# Enunciado
Extrae sin cambios, del texto sobre memoria, olvido y perdón, el fragmento que se abre con las palabras que contienen "Perdonar no significa" y se cierra con "pesada la vida.".

===== Bloque de texto =====

Memoria, Olvido, Perdón

¿Es posible olvidar?

¿El olvido es un acto voluntario, una estrategia para apartarnos de lo doloroso? ¿Es un simple déficit de la memoria, una disfunción? ¿El olvido es reversible o definitivo? ¿Por qué de pronto aparecen escenas que habíamos borrado de nuestra mente? ¿Cuál es el peligro de no olvidar? ¿Existen formas patológicas de olvido?

Li Hui, 2011

¿Perdonar es olvidar?

Perdonar y olvidar, olvidar sin perdonar, perdonar pero no olvidar. Pareciera que estos dos conceptos están indisolublemente unidos en un binomio que señala la diversidad de la conducta humana. A veces el perdón es auténtico, sincero, por lo que la memoria va desvaneciendo los recuerdos hasta hacerlos desaparecer (o casi). En otras ocasiones, la herida es tan profunda que el odio echa raíces y nuestros esfuerzos para liberarnos de él se topan con un movimiento contrario que lucha por conservar la herida abierta: no hay razones para perdonar. Recurrimos entonces al auxilio de la memoria, que nos ayuda a eliminar de la conciencia cotidiana los recuerdos dolorosos para seguir viviendo. De vez en cuando reaparecen y nos muerden las entrañas, pero les echamos una sábana encima y miramos para otro lado. La tercera posibilidad es perdonar pero no olvidar, es decir, extinguir el odio con ayuda de la compasión y la razón, asumiendo la falibilidad humana.

Perdonar no significa volver el tiempo atrás y “empezar de nuevo”, ni siquiera implica anulación del castigo o reconciliación. Uno puede perdonar a una persona y no querer mantener la relación que tenía con ella, incluso decidir no volverla a ver porque la agresión sufrida puso en evidencia un rasgo suyo que nos resulta insoportable. Pero al menos logramos liberarnos y liberarla de un odio que vuelve más pesada la vida.

Generalmente se asocia perdón con generosidad, pero a veces el perdón es concebido como un acto egoísta, que realizo para vivir mejor y que requiere un trabajo interno: elaborar el duelo por aquella realidad que no fue, asumir el dolor que me causaron y sentarme a la mesa con la nueva realidad, a pesar de lo sufrido. En este caso, poco importa que el otro se entere o no de que ha sido perdonado (así como posiblemente tampoco haya sabido que me sentía agraviado), lo que cuenta es haberme emancipado de un sentimiento que deterioraba mi existencia, sin que ello cancele los beneficios que puede suponer para el otro el haber recibido mi perdón.

===== Conjunto de datos =====

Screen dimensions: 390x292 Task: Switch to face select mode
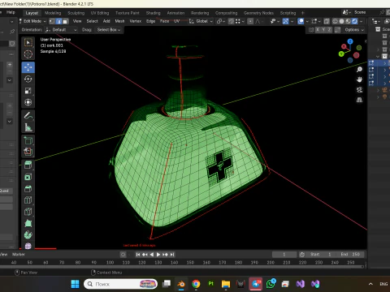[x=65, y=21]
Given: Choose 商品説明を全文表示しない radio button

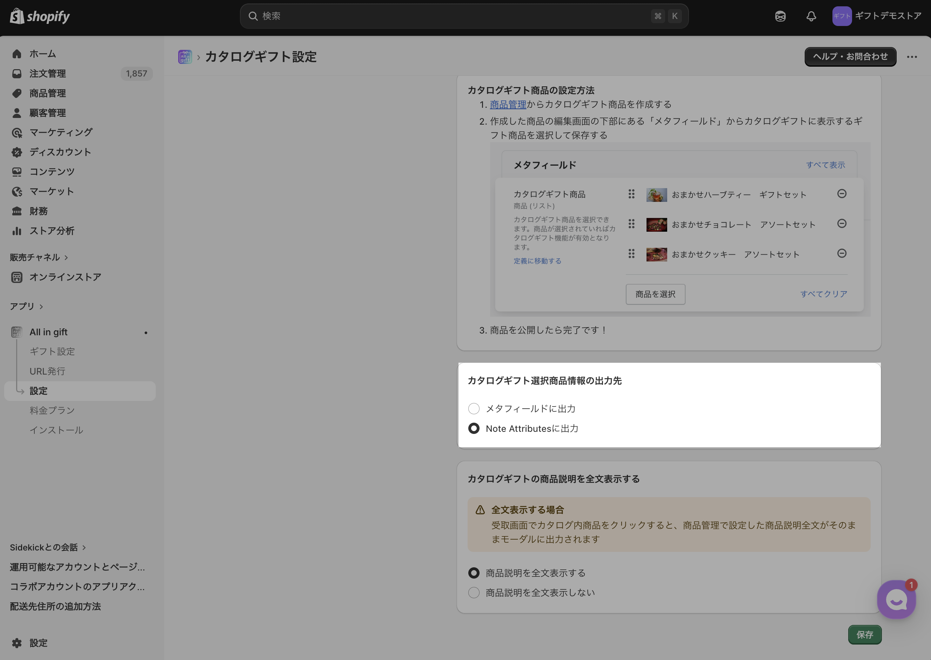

=====
===== Conjunto de datos =====

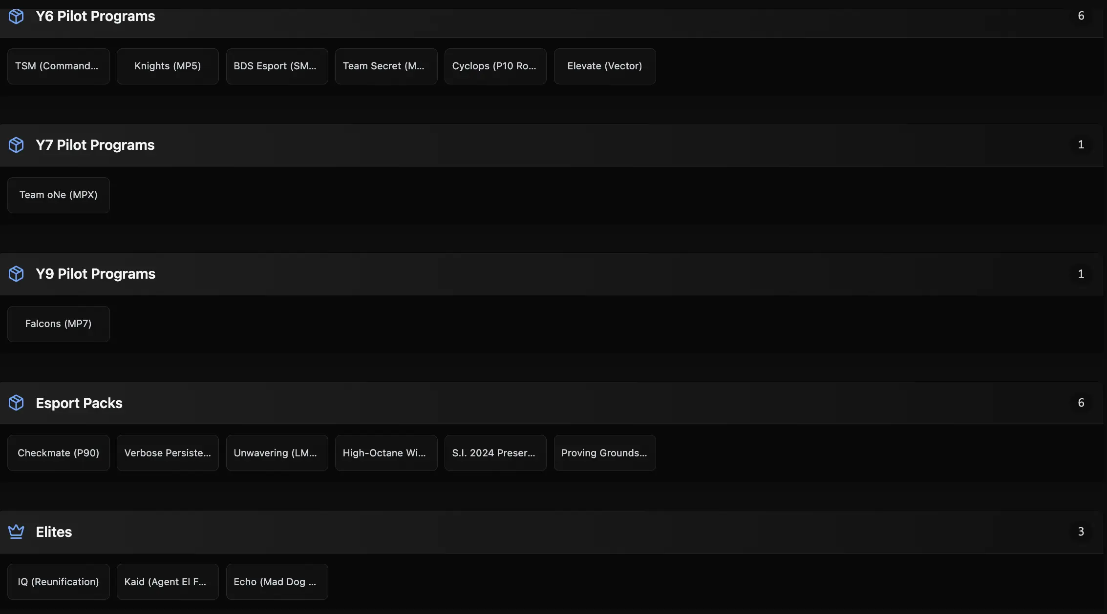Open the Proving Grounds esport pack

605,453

=====

# Resultado del ejercicio
Perdonar no significa volver el tiempo atrás y “empezar de nuevo”, ni siquiera implica anulación del castigo o reconciliación. Uno puede perdonar a una persona y no querer mantener la relación que tenía con ella, incluso decidir no volverla a ver porque la agresión sufrida puso en evidencia un rasgo suyo que nos resulta insoportable. Pero al menos logramos liberarnos y liberarla de un odio que vuelve más pesada la vida.